The District Development Council meeting is disrupted in Jaffna by ‘mobs’. Violence lasts until 2 June: destruction of the market area of Jaffna, the office of the Tamil Newspaper, the home of the member of Parliament for Jaffna, and burning of the Jaffna Public Library.
Quotations and sources
“A large group of police (estimated variously from 100-200) went on rampage on the nights of May 31-June 1 (1981) and June 1-2 burning the market area of Jaffna, the office of the Tamil Newspaper, the home of the member of Parliament for Jaffna and the Jaffna Public Library…The widespread damage in Jaffna as a result of the actions of the police were evident during the visit of the ICJ observer in Jaffna in August…The 95,000 volumes of the Public Library destroyed by the fire included numerous culturally important and irreplaceable manuscripts… The government should lead a major national and international effort to rebuild and develop the Jaffna Public Library destroyed by arson by police in June 1981. Such an effort would evidence the respect the government for the cultural rights of the Tamils, help to remedy a serious injustice done to the Tamil community and contribute to restoring Tamil confidence in the government…A primary concern of the government should be the physical security of the minority Tamil population and the avoidance of future communal violence so frequently directed against Tamils in the past… In this regard the government should pursue a vigorous policy of investigation and prosecution of police officers responsible for the burning of many areas in Jaffna in May/June 1981,” Virginia Leary, Ethnic Conflict and Violence in Sri Lanka – Report of a Mission to Sri Lanka on behalf of the International Commission of Jurists, July/August 1981.
“It is regrettable that the government did not institute an independent investigation to establish responsibility for these killings and take measures against those responsible.
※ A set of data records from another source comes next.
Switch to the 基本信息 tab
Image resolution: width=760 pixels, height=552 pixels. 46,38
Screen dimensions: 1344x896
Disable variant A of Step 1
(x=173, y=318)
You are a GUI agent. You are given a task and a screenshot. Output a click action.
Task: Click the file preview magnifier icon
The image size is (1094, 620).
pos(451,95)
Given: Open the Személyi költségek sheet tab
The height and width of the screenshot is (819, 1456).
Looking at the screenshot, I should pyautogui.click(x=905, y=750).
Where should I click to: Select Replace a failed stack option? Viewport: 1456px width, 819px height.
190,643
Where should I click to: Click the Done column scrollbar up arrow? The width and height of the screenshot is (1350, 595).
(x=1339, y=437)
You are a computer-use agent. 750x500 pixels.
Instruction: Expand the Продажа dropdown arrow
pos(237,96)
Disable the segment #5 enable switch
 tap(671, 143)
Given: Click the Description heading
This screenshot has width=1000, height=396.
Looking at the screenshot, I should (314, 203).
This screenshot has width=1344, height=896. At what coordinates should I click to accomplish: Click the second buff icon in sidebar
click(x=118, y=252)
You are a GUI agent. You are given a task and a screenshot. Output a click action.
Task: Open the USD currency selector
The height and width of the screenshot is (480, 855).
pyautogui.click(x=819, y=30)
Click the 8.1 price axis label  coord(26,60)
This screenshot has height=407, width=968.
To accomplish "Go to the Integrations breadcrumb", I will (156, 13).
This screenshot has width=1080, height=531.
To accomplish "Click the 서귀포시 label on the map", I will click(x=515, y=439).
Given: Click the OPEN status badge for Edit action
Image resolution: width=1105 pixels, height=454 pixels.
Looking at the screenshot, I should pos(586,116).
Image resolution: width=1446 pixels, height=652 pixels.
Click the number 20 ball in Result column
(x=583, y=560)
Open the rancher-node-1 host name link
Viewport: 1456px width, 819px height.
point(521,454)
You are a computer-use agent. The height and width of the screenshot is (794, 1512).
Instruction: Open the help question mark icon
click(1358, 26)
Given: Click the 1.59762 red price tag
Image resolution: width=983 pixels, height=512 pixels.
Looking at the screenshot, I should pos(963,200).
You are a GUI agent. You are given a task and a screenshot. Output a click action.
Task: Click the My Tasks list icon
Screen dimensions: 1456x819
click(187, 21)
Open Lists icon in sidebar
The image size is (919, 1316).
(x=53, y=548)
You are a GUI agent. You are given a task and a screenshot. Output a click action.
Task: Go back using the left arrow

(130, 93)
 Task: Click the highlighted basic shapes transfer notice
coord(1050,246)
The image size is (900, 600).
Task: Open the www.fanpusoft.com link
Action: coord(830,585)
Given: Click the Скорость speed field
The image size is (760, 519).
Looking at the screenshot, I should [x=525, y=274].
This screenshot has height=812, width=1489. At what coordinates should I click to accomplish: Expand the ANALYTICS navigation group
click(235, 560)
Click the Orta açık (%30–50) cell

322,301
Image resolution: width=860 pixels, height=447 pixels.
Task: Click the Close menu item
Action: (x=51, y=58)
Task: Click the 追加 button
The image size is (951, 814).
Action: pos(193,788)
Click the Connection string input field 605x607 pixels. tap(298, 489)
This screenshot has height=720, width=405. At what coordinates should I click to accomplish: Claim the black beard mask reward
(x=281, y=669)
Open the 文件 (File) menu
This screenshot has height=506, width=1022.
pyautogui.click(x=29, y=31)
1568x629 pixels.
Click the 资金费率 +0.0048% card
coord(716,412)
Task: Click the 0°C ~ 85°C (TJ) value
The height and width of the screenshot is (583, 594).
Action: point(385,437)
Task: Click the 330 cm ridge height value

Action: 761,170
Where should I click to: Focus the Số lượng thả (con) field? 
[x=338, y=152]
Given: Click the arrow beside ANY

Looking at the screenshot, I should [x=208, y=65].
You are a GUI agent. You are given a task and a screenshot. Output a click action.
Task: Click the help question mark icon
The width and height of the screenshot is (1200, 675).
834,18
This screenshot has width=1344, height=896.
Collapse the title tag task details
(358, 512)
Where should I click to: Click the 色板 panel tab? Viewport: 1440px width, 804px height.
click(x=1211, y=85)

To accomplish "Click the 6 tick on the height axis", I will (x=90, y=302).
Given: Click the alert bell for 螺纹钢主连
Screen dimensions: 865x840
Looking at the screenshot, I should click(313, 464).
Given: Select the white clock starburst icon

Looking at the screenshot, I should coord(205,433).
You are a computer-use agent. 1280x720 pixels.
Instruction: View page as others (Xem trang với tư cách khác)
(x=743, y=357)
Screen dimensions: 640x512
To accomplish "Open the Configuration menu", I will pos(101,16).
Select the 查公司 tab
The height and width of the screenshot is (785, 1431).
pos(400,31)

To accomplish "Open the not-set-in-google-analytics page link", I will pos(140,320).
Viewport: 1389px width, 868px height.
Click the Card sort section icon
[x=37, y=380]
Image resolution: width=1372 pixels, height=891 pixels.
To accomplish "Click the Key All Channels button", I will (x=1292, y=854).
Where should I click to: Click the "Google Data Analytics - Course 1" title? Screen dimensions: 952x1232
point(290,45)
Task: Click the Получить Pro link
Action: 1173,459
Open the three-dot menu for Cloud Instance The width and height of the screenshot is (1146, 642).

Instead, one police officer involved was promoted and emergency legislation was introduced facilitating further killings,” Orville H. Schell, Head of the Amnesty International 1982 Fact Finding Mission to Sri Lanka.
From Destroying a symbol: Checkered history of Lanka’s Jaffna public library, Rebecca Knuth, University of Hawaii, June 2006:
“The collection became well known internationally and was popular with Sinhalese and Tamil intellectuals, as well as the general public. It became the major repository for all known literary source materials of the Tamil people (Sivathamby 2004). … The library held miniature editions of the Ramayana epic, yellowing collections of extinct Tamil-language newspapers (Dugger 2001), and microfilms of important documents and records of the Morning Star, a journal published by missionaries in the early twentieth century (“Civilization and Culture…” 2003). It held historical scrolls, works on herbal medicine, and the manuscripts of prominent intellectuals, writers, and dramatists. Indeed, one could think of the Jaffna Library as a national library even though a Tamil nation had not yet come into being.
From What’s lost forever when a library burns, The Economist, 28 May 2008:
“With 97,000 books and manuscripts, including many medieval Tamil texts written on palm-leaf parchment, Jaffna’s library was one of the greatest repositories of Tamil history and learning in the world. It was also one of the finest libraries in Asia. A 15th-century Spanish bible was among its lost jewels.”